Data
Trees: Introduction
(Up to Basic
Computer Science)
It is recommended that you read the essay
on linked lists before proceeding to this essay.
Trees are data structures organized into a group of interconnected
nodes that form leaves and branches. This is a little confusing,
so looking at the diagram below would be easier to understand than
reading an explanation:
You can see why this structure is called a tree. A computer data
tree, however, is different from a plant tree in that the root is
at the top and the leaves are at the bottom. The root is
the first node of the entire tree, and there is only one root per
tree. In the diagram, D is the root node. Each of the letters in
the tree above represents a node, much like the linked
list.
Most of the nodes link to one or more other nodes, represented
by the red arrows in the diagram above. Nodes that are directly
linked to a node a level above them are called child nodes
or children to the parent node, and nodes that share
a parent node are a set of sibling nodes. The link between
a parent and a child is called a branch. Thus, in the diagram
above, H is a parent node to G, K, and L. These three child nodes
are siblings to each other. A sub-tree is just a section
of the tree. G, S, and F constitute the left sub-tree extending
from H.
Some nodes do not have any children, and these are known as leaf
nodes. So, S, F, B, L, and M are all leaf nodes.

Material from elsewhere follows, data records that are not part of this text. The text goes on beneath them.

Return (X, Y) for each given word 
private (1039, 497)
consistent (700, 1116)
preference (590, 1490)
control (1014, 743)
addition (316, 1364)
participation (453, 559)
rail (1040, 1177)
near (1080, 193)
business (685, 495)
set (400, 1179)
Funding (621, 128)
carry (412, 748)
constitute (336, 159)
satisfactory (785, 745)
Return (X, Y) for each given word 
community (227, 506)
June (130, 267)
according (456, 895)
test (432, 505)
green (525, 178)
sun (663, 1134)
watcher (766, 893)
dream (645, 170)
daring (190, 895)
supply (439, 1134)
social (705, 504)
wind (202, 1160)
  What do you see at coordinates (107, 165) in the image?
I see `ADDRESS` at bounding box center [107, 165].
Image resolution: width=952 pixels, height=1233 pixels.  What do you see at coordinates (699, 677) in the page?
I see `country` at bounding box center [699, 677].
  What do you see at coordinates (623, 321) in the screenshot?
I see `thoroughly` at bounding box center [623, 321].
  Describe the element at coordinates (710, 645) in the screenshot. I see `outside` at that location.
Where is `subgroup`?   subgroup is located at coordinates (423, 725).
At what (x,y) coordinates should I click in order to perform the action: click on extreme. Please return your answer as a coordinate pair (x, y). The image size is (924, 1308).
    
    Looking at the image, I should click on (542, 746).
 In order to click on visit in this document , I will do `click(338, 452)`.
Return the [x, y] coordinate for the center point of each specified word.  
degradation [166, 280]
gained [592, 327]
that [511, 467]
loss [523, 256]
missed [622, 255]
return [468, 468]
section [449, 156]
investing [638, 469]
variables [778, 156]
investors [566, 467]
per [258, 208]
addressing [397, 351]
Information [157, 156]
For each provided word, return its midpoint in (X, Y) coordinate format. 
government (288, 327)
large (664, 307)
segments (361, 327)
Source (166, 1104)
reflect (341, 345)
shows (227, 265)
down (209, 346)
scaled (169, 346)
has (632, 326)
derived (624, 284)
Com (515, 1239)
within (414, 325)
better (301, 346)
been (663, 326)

What I have just described above is the general structure for a
tree. Still, most programmers use a variation of the general tree
that is more suited to the particular problem at hand. These variations
usually deal with the organization and structure of the trees themselves,
and each have their good points.
The simplest variation to the general tree is a binary tree.
In a binary tree, each node has at most two children. The binary
tree also has a couple of variations. The best known variation is
the binary search tree, which is ordered
to allow really fast data searching.
Another type of binary tree is the heap.
A heap is primarily used to prioritize data, but there is also a
very fast array sorting algorithm implemented with a heap.
Other ordered tree variations are the 2-3
tree and the 2-3-4 tree. Although ordered, they are not binary
trees. These take care of the problem of balancing the tree.
This speeds up the searching of the tree.
One of the most complex tree variations is the Red-Black tree.
This tree is basically a binary tree representation of the 2-3-4
tree, thus combining the more simple binary tree design with the
search efficiency of a 2-3-4 tree.
Finally, a tree variation that is not necessarily ordered, the
minimax game tree. This structure is important to programming Chess
and Go AI, as well as the AI of many other board games.